SESENTA Y SIETE

El animal perseguido por los cazadores experimenta, durante su fuga silenciosa y precavida, innumerables transformaciones que hacen imposible una descripción científicamente aceptable. En efecto, en la primera parte de la fuga se parece a la zorra, tiene el pelo rojizo, pero un hocico más largo que el habitual en las zorras o en otros felinos; tiene una cola larga e inquieta, y moviéndola borra sus huellas; rara vez, sin embargo, los perros se dejan engañar por esta fácil astucia, por lo que la fiera comienza a cambiar de forma y color. En ocasiones se pone verde, de modo que puede mezclarse y ocultarse en la espesura de la selva, y tiene ásperos aguijones, que mantienen a distancia a los asaltantes; ha perdido la cola, y corre a grandes saltos, con repentinos cambios de dirección. Puede suceder que los cazadores intenten herirla, mientras mantiene esa forma, lanzándole piedras con honda; ya que, en tanto que no cambie de aspecto, no pueden hacerlo de otra manera. Las piedras rara vez le hieren: pero sí le molestan, se estiran hasta convertirle en una especie de serpiente alada de color azul, que se desliza lisa y húmeda entre la hierba y la roca; silba, y de su boca sale un tenue vapor: tiene los ojos amarillos. Los cazadores pueden arrojar flechas contra la serpiente alada: pero aunque den en el blanco, no se hunden en la carne, sino que sólo hieren ligeramente la piel, sin sangre.

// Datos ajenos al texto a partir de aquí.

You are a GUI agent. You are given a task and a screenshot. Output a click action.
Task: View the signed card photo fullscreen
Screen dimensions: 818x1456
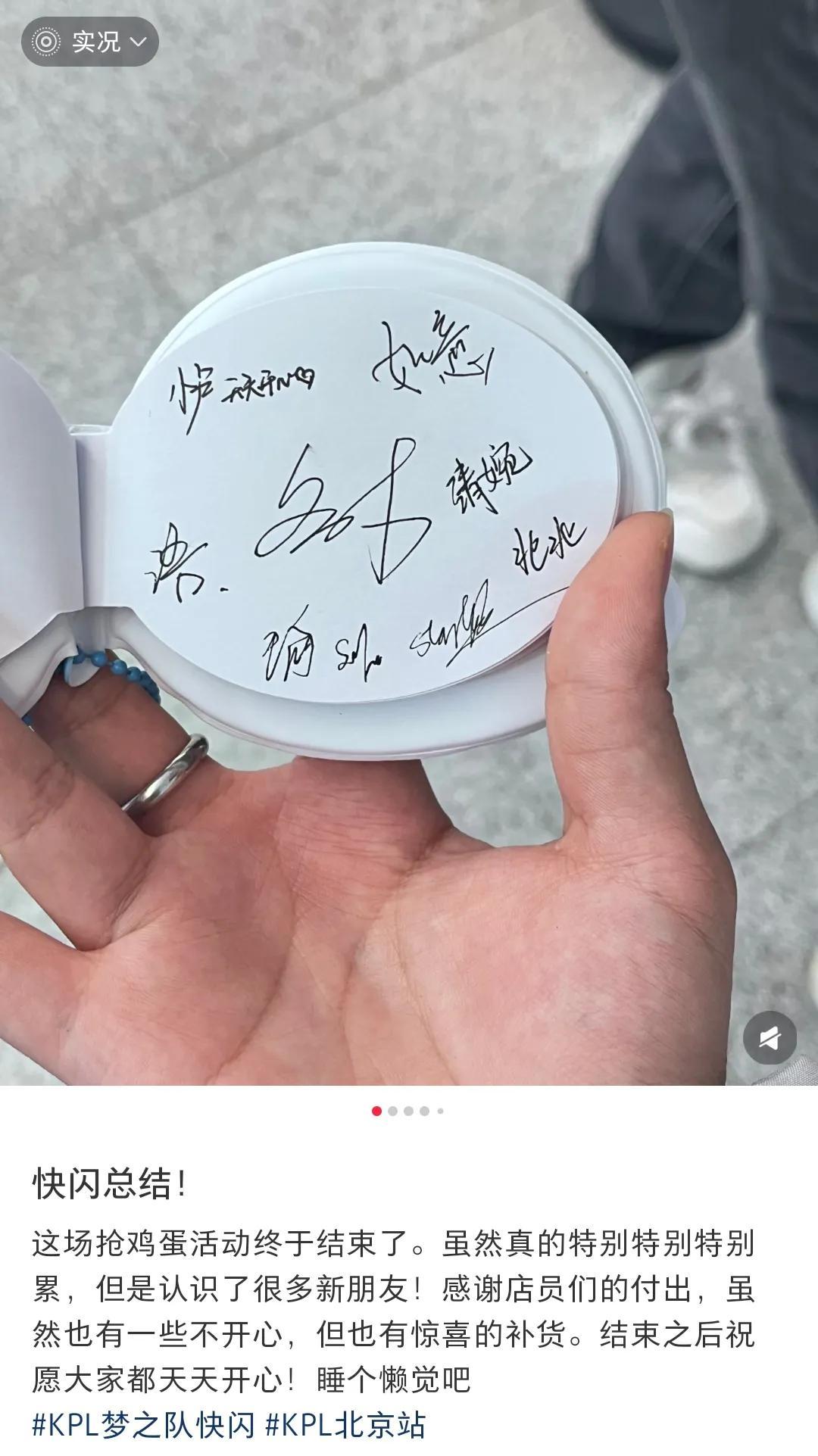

Pese a sus alas, la serpiente no vuela a no ser a ras de tierra; y si algún cazador fuera capaz, con un veloz caballo, de atraparla y asaetearla en la boca, la bestia moriría; pero los caballos tan veloces son escasos y en general asustadizos. Una vez ahí, le resta a la fiera una última mutación; ya alargada, vemos cómo se aplana, igual que algunos peces, hasta el punto de que entre la parte de arriba y la de abajo existe a veces un espesor de pocos centímetros. Una vez así, es un animal vasto, casi una ancha luna delgada; fácil blanco, y el cazador puede disparar con el fusil, sin errarla; pero su materia es tan escasa, que las balas la atraviesan sin que nunca, o casi nunca, la hieran. Pero poco tiempo le queda al cazador: en efecto, inmediatamente el monstruo, sin darse la vuelta, cambia el atrás y el delante, y perros y caballos y cazadores se encuentran delante de una enorme boca dentada, que taciturna, abierta de par en par, les afronta, les descuartiza, les desgarra y les devora.